Un fondateur sculpté sept siècles plus tard
Entre 1239 et 1244, une statue de Childebert est réalisée pour la porte du réfectoire de Saint-Germain-des-Prés. Le fondateur de l’abbaye est mort depuis près de sept siècles. Couronne et sceptre lui donnent pourtant une présence familière aux moines qui passent devant son effigie. Conservée aujourd’hui au Louvre, elle perpétue le souvenir d’un protecteur royal avec les formes du XIIIe siècle : son visage appartient à cette mémoire, sans nous restituer l’apparence réelle de Childebert.
Une sœur ramenée trop tard
La Clotilde mariée au roi wisigoth Amalaric est la sœur de Childebert, et porte le même nom que leur mère. Grégoire raconte que son époux la maltraite parce qu’elle conserve sa foi catholique ; elle aurait envoyé à son frère un tissu taché de son sang pour appeler à l’aide. Childebert attaque Amalaric et reprend sa sœur, mais celle-ci meurt pendant le retour. Le récit donne à la campagne située vers 531 une urgence familiale et religieuse. Il conserve aussi l’issue amère d’une intervention qui ne ramène pas la princesse vivante en Gaule.
L’enfant que Childebert ne sauve pas
Après la mort de Clodomir, Childebert et Clotaire s’entendent pour écarter ses fils. Grégoire décrit pourtant une hésitation de Childebert au moment du meurtre : Gunthar, dont le frère vient d’être tué, se jette à ses genoux et le supplie de le protéger. Childebert demande sa grâce. Clotaire lui rappelle qu’il a lui-même voulu l’opération et le menace ; Childebert repousse alors l’enfant, qui est tué à son tour. Cette scène, transmise par le chroniqueur, ne l’innocente pas. Elle fait de son renoncement à protéger un neveu une part de sa responsabilité.

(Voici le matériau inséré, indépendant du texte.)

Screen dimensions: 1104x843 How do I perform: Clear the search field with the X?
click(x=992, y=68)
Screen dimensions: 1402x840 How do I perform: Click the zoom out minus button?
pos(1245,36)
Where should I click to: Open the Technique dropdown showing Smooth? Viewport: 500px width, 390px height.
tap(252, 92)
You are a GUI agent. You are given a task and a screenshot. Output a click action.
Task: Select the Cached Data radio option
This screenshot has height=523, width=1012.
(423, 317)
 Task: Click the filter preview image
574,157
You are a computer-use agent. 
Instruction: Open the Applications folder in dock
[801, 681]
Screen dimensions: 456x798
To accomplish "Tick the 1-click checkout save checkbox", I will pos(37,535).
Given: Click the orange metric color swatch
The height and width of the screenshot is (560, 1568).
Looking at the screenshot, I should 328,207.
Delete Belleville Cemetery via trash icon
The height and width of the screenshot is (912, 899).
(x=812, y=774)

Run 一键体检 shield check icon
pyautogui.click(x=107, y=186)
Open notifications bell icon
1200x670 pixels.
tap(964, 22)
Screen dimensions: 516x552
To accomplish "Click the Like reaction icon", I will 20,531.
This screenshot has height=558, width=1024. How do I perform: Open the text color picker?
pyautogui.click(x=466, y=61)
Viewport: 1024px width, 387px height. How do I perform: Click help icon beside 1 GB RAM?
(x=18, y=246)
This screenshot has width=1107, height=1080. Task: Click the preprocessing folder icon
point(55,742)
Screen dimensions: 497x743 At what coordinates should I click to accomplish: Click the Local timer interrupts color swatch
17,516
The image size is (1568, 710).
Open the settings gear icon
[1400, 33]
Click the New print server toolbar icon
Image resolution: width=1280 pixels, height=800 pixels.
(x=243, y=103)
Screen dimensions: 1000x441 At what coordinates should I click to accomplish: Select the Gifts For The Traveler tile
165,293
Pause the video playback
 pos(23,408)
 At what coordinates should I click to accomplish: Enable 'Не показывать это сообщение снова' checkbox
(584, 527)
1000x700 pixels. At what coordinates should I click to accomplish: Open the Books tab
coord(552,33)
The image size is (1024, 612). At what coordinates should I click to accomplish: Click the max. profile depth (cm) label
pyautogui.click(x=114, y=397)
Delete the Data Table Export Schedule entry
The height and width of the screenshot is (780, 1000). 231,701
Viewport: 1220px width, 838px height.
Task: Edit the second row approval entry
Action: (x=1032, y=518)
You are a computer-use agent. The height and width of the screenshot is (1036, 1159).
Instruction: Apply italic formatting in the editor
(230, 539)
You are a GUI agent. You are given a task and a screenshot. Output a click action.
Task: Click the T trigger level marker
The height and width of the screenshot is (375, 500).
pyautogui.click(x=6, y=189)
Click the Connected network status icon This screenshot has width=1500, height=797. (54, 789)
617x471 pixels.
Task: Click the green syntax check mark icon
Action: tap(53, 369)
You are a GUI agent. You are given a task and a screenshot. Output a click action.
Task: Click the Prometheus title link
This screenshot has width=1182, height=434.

La tunique de saint Vincent
Pendant le siège de Saragosse par Childebert et Clotaire, les habitants parcourent les remparts en portant la tunique de saint Vincent. Selon Grégoire, les Francs prennent d’abord cette procession pour un rite magique. Un habitant interrogé leur explique qu’on implore la protection du martyr ; les assiégeants, impressionnés, se retirent. Le chroniqueur donne ainsi à une ville défendue par ses prières le pouvoir d’arrêter une armée. Cette lecture religieuse du siège éclaire la place de Vincent dans la mémoire de Childebert, sans suffire à expliquer toutes les raisons du retrait militaire.
« Je n’ai pas de fils »
À la mort de Thierry, en 533 ou 534, Childebert tente d’abord d’écarter Théodebert de la succession. Le neveu résiste grâce à ses soutiens. Childebert lui propose alors, selon Grégoire, de le considérer comme son fils, puisqu’il n’en a pas lui-même. Il l’accueille et le couvre de présents : armes, vêtements et chevaux conviennent au rang d’un roi. Le changement de ton est aussi un changement d’alliance. Une parenté politique peut rapprocher deux souverains que l’héritage opposait, sans que la formule suffise à établir une adoption au sens juridique moderne.